The hotel dynamic pricing approach allows suppliers to capture the highest possible value at any point in time. The goal is to find an equilibrium price where supply meets demand, ensuring that both the service provider and the customer perceive the rate as fair at a given moment and under certain circumstances.
For instance, family suites and rooms with a view surge in value during holidays, while single rooms are more popular on weekdays. Unexpected spikes occur due to weather disruptions or airport delays, creating last-minute booking opportunities. And don’t forget peak seasons: In Sanya (China), rates increase 160 percent during the Chinese New Year compared to the off-season.
There are two main dynamic pricing strategies: BAR-based and open pricing. Both approaches consider market conditions such as demand, seasonality, and special events, but they differ in flexibility, frequency of change, and complexity.
BAR-based strategy
As we said, BAR is a flexible rate adjusted to market conditions. Theoretically, it can be changed daily and react to the slightest variations in demand, but such agility is hard to achieve without a modern revenue management system and other technologies in place.
Since many hotels still set their prices manually, they leverage only a limited number of BARs, choosing among three or four base rates.
Say a standard double in our imaginary Desert Rose Hotel on the Spanish coast might have three BARs for the high season:
- BAR 1 ($120) for weekdays
- BAR 2 ($170) for weekends and holidays
- BAR 3 ($230) for special events (festivals, concerts)
There can be more BAR tiers, and, in addition, hoteliers would apply predefined modifiers to each—for example, a $50 surcharge for an ocean-view room, a 20 percent corporate discount, and a 15 percent discount for Agoda bookings. Potentially, coefficients can be created to account for dozens of different circumstances and conditions.
So, the goal is partly achieved—rates vary with demand and help balance income. However, hoteliers are still restricted to a set number of BAR tiers and fixed modifiers that are not inherently dynamic. A more modern approach—open pricing—takes the concept a step further.
Open pricing
Open pricing strategy allows hotels to adjust the price of each room, package, or service separately, and discounts can also vary widely, say from 5 percent to 80 percent, depending on demand and willingness to pay. If guests are not prepared to book at $75 per night, why not offer $70 or $65? And if demand is at a standstill, selling suites at $50 per night might be better than leaving them empty.
This approach also allows for personalized pricing.
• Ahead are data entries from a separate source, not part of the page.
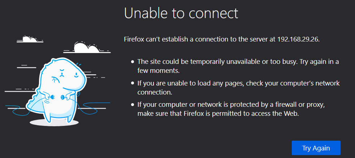355x158 pixels.
Task: Click the blue cable loop behind the tail
Action: 18,110
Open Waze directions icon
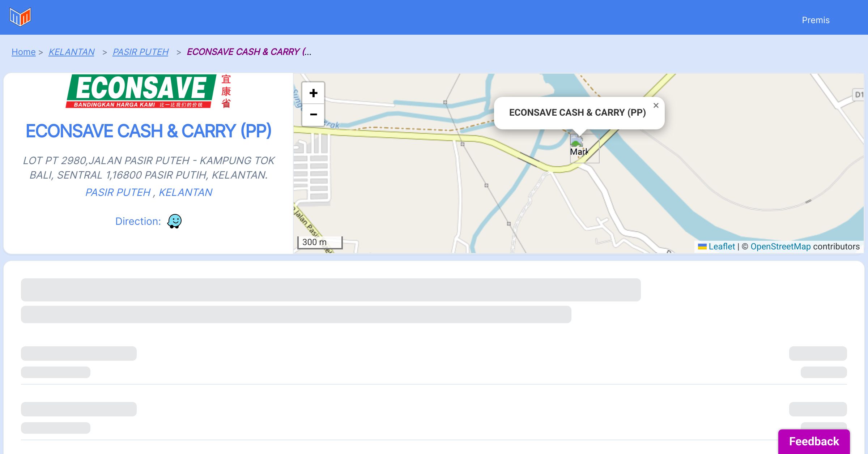 pyautogui.click(x=174, y=221)
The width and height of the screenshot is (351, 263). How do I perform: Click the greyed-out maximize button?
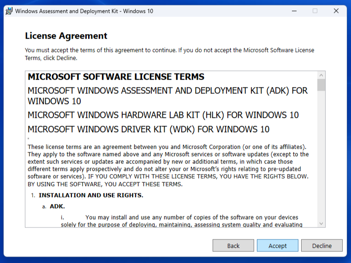315,11
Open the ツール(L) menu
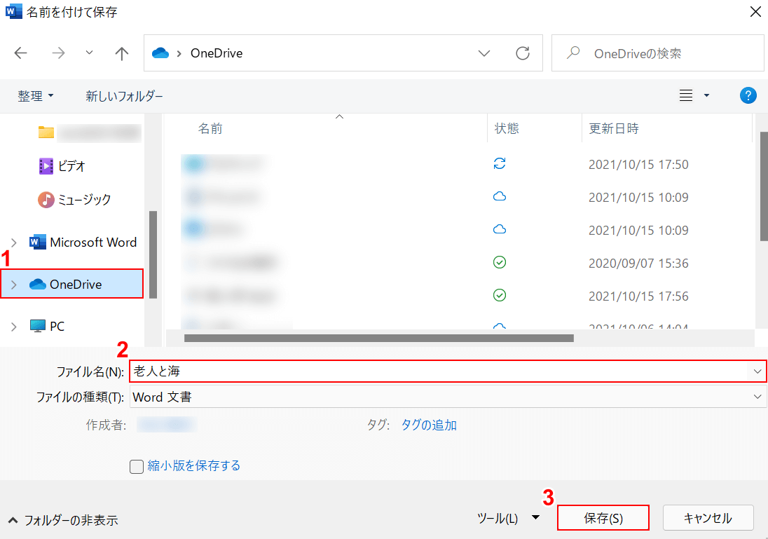The image size is (768, 539). click(507, 519)
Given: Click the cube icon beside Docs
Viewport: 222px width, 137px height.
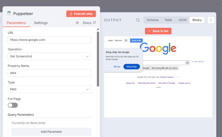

For example, a business traveler might qualify for a corporate rate, but offering an extra discount could strengthen loyalty if it's his third stay.
Such flexibility maximizes occupancy and captures additional revenue whenever possible. On the other hand, implementing dynamic pricing at this level of flexibility and granularity can be extremely challenging. The technology behind it leverages advanced data analytics and machine learning algorithms to process vast amounts of information, including historical booking patterns, competitor pricing, and external events that may influence demand.